▶ **PROBLEM SET**
a - Write out the part of the passage on choosing a retirement community that starts with "What happens if" and goes on through "for the future.".
b - For each statement about the passage on choosing a retirement community below, answer yes or no according to whether the passage agrees, and quote the words that decide it. (i) Under a life-care or type A contract, a resident may enter only through independent living. (ii) Fee-for-service contracts typically come with higher entry fees than life-care contracts. (iii) Many communities offer free events or luncheons.

What happens if my loved one runs out of money? Fortunately, most CCRCs, especially not-for-profits, offer benevolent or charitable care allowing your loved one to stay as long as they need. It’s nice to have this peace of mind for the future.
Next, do they offer a “fee-for-service” or “life-care” contract? Fee-for-service or type C models typically have lower monthly fees and lower entry fees, but if personal care or skilled nursing care is required, the resident’s monthly fee will increase to reflect the market-rate for care. A life-care or type A contract normally has a higher monthly fee and entry fee, and you may only enter through independent living. On the other hand, when personal care or skilled nursing care is needed, there is very little or no increase in your monthly fee. There are modified versions of these, and it’s important to do the math to see which option makes more fiscal sense to your situation.
After touring a community or two, ask yourself, “Does (or could) it feel like home?” Sometimes you just know after that initial visit. For others, it may take several times. Many communities offer free events or luncheons to give you the opportunity to experience the spirit of living there. Take those opportunities to meet current residents and staff and ask questions and observe your surroundings. Hopefully, you’ll get the vibe you’re looking for. Also, does the community fit your personality? Do you like a more secluded, suburban or urban setting? Are you looking for a country club atmosphere or more of a purposeful and service driven environment, or a little of both? What excites you about the campus and what makes you feel good about the community? Check out the amenities and enrichment opportunities that are meaningful to you.
Lastly, what is most important to you? Is it quality care? Varying levels of care? Is it knowing that all your needs can be met in one place for and or your spouse, even if you outlive your resources? Does the investment make sense to you? Can you appreciate the value and model for what it truly is? Can you see yourself enjoying it, making new friends, opening a new chapter in your life? Can you see yourself calling it home? These are the questions that you need to ask yourself to take that next step.

▶ **DATA SUPPLIED**
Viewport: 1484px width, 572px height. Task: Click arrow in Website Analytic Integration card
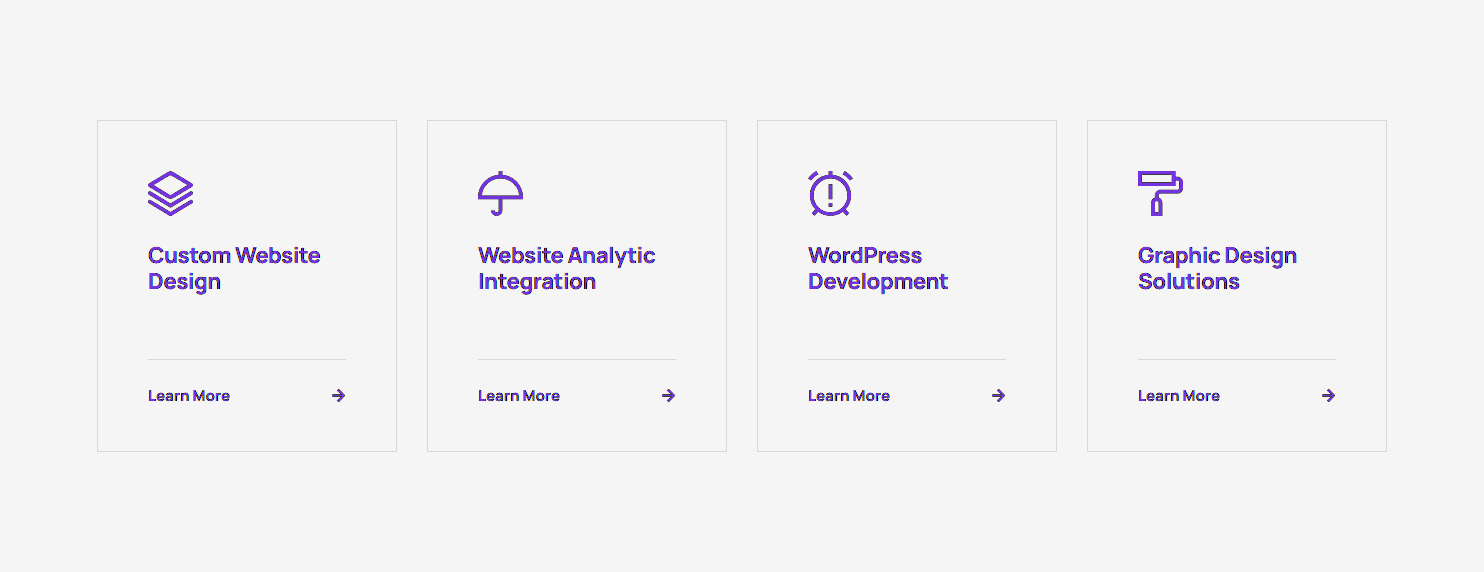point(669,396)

---

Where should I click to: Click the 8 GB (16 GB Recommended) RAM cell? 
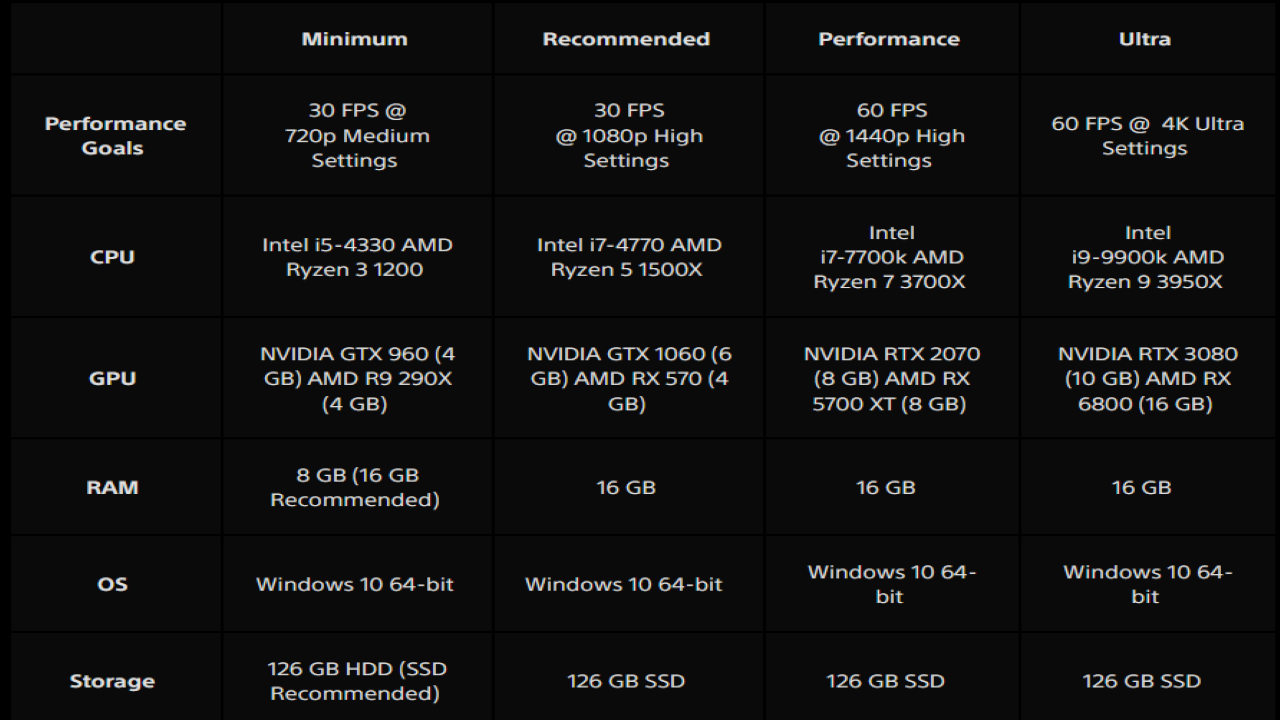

▶ **RESULTS OF THE EXERCISE**
a -
What happens if my loved one runs out of money? Fortunately, most CCRCs, especially not-for-profits, offer benevolent or charitable care allowing your loved one to stay as long as they need. It’s nice to have this peace of mind for the future.

b -
(i) Yes: "you may only enter through independent living."
(ii) No: "Fee-for-service or type C models typically have lower monthly fees and lower entry fees"
(iii) Yes: "Many communities offer free events or luncheons"